PROBLEM: For each line of the data below that contains "Given", return that line.

BEGIN RECORDS SUPPLIED

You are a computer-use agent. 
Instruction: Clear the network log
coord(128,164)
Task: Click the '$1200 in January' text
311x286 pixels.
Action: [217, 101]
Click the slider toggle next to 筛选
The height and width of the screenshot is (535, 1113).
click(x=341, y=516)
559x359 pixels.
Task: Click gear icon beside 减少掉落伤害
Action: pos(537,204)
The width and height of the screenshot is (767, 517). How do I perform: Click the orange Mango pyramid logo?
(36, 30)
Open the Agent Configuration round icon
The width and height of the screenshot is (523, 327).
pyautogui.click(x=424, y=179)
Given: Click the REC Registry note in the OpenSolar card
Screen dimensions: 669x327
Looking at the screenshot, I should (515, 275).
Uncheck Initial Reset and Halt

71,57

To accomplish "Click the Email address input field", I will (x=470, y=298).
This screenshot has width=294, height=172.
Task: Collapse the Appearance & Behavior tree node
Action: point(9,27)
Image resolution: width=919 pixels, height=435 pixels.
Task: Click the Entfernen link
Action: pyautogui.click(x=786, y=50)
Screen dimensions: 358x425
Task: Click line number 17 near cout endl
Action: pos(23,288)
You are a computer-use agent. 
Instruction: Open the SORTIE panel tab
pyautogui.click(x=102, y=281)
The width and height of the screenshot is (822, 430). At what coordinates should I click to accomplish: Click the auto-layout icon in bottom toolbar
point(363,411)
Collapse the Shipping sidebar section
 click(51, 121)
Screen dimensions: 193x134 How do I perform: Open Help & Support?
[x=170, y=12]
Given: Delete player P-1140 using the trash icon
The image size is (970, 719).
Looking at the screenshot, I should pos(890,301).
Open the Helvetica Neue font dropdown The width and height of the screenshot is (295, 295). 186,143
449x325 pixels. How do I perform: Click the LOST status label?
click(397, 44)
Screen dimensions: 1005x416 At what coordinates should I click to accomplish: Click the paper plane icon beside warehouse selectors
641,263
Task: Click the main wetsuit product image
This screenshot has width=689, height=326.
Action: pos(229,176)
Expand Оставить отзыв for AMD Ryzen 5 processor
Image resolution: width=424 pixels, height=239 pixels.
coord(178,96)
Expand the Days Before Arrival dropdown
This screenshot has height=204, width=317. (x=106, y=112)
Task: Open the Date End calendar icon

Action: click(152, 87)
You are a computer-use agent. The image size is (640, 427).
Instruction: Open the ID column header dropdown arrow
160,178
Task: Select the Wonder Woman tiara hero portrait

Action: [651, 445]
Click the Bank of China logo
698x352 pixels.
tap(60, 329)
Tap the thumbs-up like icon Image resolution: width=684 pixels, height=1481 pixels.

END RECORDS SUPPLIED

RESULT OF THE EXERCISE:
Given: Click the REC Registry note in the OpenSolar card
Given: Delete player P-1140 using the trash icon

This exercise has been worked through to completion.